▶ **EXTRACT**:
**********

Step 2 — Parse, validate, repair (the part that matters)

We treat the model's output as untrusted. Three small functions, plain Python:

STATUSES = {"answered", "not_found", "needs_clarification"}
CATEGORIES = {"campus_event", "campus_hours", "campus_resource", "comparison", "refusal"}
REQUIRED_KEYS = ("status", "answer", "category", "items", "missing", "sources")

def parse_json_object(text: str) -> dict:
    # Models wrap JSON in prose or fenced code blocks. Take the {...} span.
    start, end = text.find("{"), text.rfind("}")
    if start == -1 or end == -1 or end < start:
        raise ValueError("no JSON object found")
    return json.loads(text[start:end + 1])

def validate_answer(data) -> list:
    if not isinstance(data, dict):
        return ["response is not a JSON object"]
    errors = []
    for key in REQUIRED_KEYS:
        if key not in data:
            errors.append(f"missing required key: {key}")

**********

▶ **GIVEN INFORMATION**:
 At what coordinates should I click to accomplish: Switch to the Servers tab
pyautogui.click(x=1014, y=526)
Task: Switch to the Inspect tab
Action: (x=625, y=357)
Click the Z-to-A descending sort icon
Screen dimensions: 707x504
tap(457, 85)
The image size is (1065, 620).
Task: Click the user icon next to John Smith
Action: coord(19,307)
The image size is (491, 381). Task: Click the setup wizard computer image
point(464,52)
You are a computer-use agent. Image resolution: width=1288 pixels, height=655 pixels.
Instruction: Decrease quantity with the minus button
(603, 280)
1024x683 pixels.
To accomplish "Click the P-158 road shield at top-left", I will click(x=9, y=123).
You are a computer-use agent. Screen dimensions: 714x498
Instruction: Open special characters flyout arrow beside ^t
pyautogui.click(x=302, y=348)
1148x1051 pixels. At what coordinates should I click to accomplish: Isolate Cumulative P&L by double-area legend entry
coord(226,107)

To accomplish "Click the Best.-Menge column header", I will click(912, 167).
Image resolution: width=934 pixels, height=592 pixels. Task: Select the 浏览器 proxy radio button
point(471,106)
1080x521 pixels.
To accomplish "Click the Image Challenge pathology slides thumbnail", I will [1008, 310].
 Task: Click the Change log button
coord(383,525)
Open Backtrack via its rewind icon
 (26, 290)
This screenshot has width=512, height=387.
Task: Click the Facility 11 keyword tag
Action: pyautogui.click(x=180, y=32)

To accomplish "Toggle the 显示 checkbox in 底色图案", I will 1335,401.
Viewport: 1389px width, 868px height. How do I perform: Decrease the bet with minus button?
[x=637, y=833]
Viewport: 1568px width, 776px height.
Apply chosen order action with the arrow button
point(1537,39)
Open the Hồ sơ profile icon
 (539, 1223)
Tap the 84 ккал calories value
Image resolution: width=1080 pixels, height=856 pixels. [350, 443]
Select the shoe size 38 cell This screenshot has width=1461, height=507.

**********

▶ **DIRECTION 1**: In the Step 2 extract, what does validate_answer return when the data it receives is not a dictionary?
▶ **DIRECTION 2**: Reproduce everything in the Step 2 extract from "Step 2 — Parse, validate, repair" down to "json.loads(text[start:end + 1])".

▶ **RESULT 1**: A list containing the message "response is not a JSON object".

▶ **RESULT 2**:
Step 2 — Parse, validate, repair (the part that matters)

We treat the model's output as untrusted. Three small functions, plain Python:

STATUSES = {"answered", "not_found", "needs_clarification"}
CATEGORIES = {"campus_event", "campus_hours", "campus_resource", "comparison", "refusal"}
REQUIRED_KEYS = ("status", "answer", "category", "items", "missing", "sources")

def parse_json_object(text: str) -> dict:
    # Models wrap JSON in prose or fenced code blocks. Take the {...} span.
    start, end = text.find("{"), text.rfind("}")
    if start == -1 or end == -1 or end < start:
        raise ValueError("no JSON object found")
    return json.loads(text[start:end + 1])